As stativity brings bias into prognostic scoring for multiple reasons, some of which are mentioned above, dynamic scoring has been proposed and studied. Lille score adds dynamicity through the incorporation of bilirubin levels at 2 points in time: baseline levels and levels at day 7 of steroid therapy. Lille score is based on the concept that a decrease in bilirubin levels at the first week of treatment is a sign of good prognosis meaning that a score lower than 0.45 is suggestive of steroid treatment benefits outweighing the risks[35]. On the other hand, a Lille score higher than 0.45 reflects a lack of response to steroids and therefore a low likelihood of benefiting from additional days of treatment[36]. New studies are in favor of calculating Lille score at day 4 with comparable performance to day 7, this reduces the limitation of having to wait for 7 d[37].

Despite recent studies favoring MELD over MDF, combining MELD score (static) with Lille score (dynamic) would be interesting to evaluate on large populations in future studies on this matter given fluctuating course of disease, need for treatment response assessment and superior performance of combinations compared to single scores.

One limitation of clinical prognostic scores is performance in the long term. Few studies evaluate long term performance. In one of the studies, mortality of AAH patients at 1 year was found to be significantly lower when MELD < 20, 10.4% vs 31.4% MELD > 20 (P < 0.001)[38]. In another retrospective study, patients with MDF < 32 had a 50% mortality at 5 years, but the study did not feature any comparison to patients with MDF > 32[39]. In a comparison of the most commonly used scores in 44 patients with biopsy proven AAH: GAHS, MDF, MELD, and ABIC scores all performed poorly in survival prediction after the 6-mo mark[40].

Prognostication of AAH presenting as acute on chronic liver failure

Alcohol is an important trigger for decompensation of chronic liver disease, including ACLF. The AAH scores mentioned above fail to encompass multiple organ failure beyond acute kidney injury. ACLF prognostic scores are applied to patients with severe AAH complicated by organ failure as mortality rates are similar in ACLF whether infection or AAH are incriminated. Notable prognostic scores for ACLF are: CLIF-C (European) ACLF, Asian Pacific Association for the Study of the Liver acute-on-chronic liver failure Research Consortium (AARC), North American Consortium for the Study of End-Stage Liver Disease (NACSELD)[41].
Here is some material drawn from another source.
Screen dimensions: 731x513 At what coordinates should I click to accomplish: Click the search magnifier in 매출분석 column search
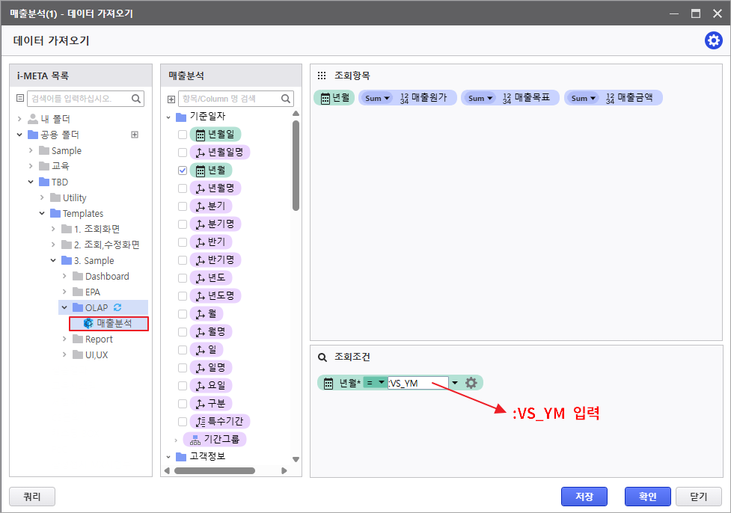[286, 99]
Clinical score correlation with histologic severity

As previously discussed, clinical data is the cornerstone of AAH prognostication. Histologic severity has been studied, with AHHS (alcoholic hepatitis histological score) being proposed by Altamirano et al[12] to predict 90-d mortality through the combination of histological parameters that were most strongly associated to death. Overall, no statistical difference was found among MELD, ABIC and AHHS in 90-d mortality prediction. However, there are cases with added benefit to combining clinical and histological scores. In patients with MELD < 21, 90-d survival was higher when AHHS was < 5 compared to 5 or higher (94% vs 72%; P = 0.001). Similarly, patients with ABIC B (medium risk) and AHHS < 5 have shown a potentially lower risk of death at 90 d, vs a moderate risk of death at 90 d (95% vs 70% survival, P = 0.003) for ABIC B patients with AHHS 5 or higher[12,42].
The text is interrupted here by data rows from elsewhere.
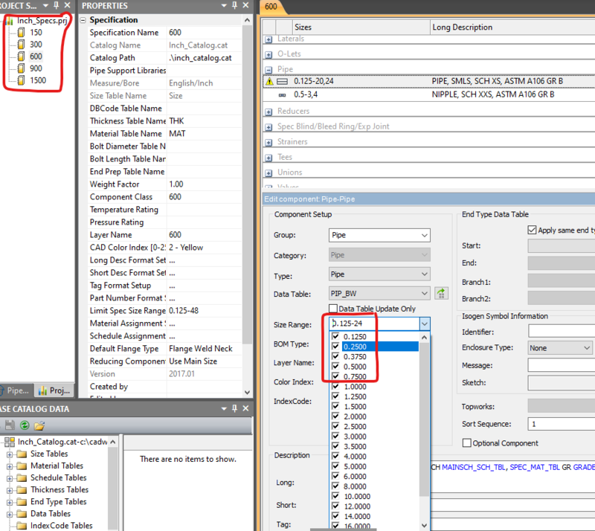Switch to the 600 spec tab
This screenshot has height=531, width=595.
coord(271,7)
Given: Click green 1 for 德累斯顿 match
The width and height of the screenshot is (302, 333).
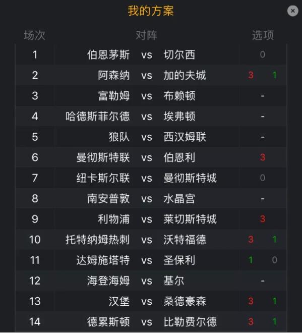Looking at the screenshot, I should point(274,321).
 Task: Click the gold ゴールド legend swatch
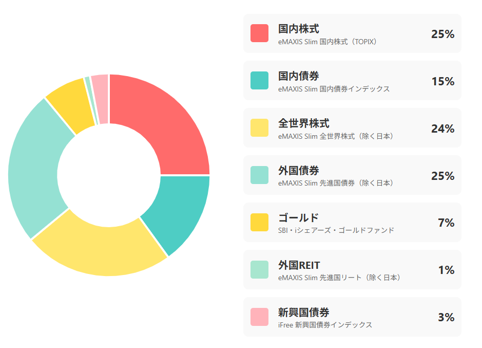click(259, 223)
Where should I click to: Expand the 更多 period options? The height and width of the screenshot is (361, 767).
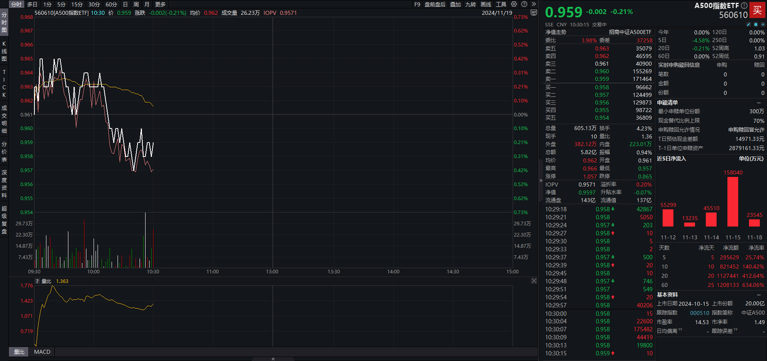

Role of artificial intelligence in AAH prognostication

As artificial intelligence (AI) has been more commonly incorporated in health care, there have been attempts of optimizing AAH prognostication through AI. Of note, a multicenter retrospective cohort by Kezer et al[43] validated a new 30-d mortality scoring system based on age, BUN, albumin, bilirubin and INR. The score was derived through AI: The Mortality Index for Alcohol-Associated Hepatitis. Performance showed comparable accuracy to clinical scores, however superiority was only demonstrated compared to MDF but not to MELD[43].

In a recent abstract by Dunn et al[44], a new AI-generated score was created with the aim of predicting 90-d survival in AAH and validated in a multicenter international retrospective cohort. The score incorporates age, INR, bilirubin, creatinine, albumin, blood urea nitrogen and neutrophil to lymphocyte ratio. The abstract reports statistical superiority to MDF, MELD, MELD-Na, MELD 3.0. ABIC, GAHS. Steroid use showed decreased mortality at 30 d in those with ALCHAIN score 0.30-0.70.

ROLE OF SCORING SYSTEMS IN PREDICTING KIDNEY INJURY

As previously discussed, AAH elevated short-term mortality correlates with numerous complications, developing AKI is one of them. AKI is an important prognostic determinant in AAH, which makes predicting AKI risk in a patient with AAH an important step in management. It has been demonstrated that patients with liver failure and/or fulfillment of the SIRS criteria in addition to the nephrotoxic effects of alcohol are linked to the occurrence of AKI[45-47].

In a multicentric prospective cohort conducted by Sujan et al[48], AAH with AKI were more likely to have hepatic encephalopathy, SIRS criteria upon admission, higher MELD, baseline bilirubin, creatinine and INR. In a second phase, the study developed a risk score for AKI. AUROC was 0.74 (95%CI: 0.69-0.80; P < 0.001). AKI risk score incorporates SIRS, hepatic encephalopathy presence and MELD score on admission. The score stratifies AKI risk to three categories: Low (< 3), moderate (3-4), and high (> 4). Patients with AKI risk score classified as high had significantly higher short-term mortality compared to those with moderate and low AKI risk scores (90-d survival respectively 47% vs 68% vs 88%, P value < 0.001)[48].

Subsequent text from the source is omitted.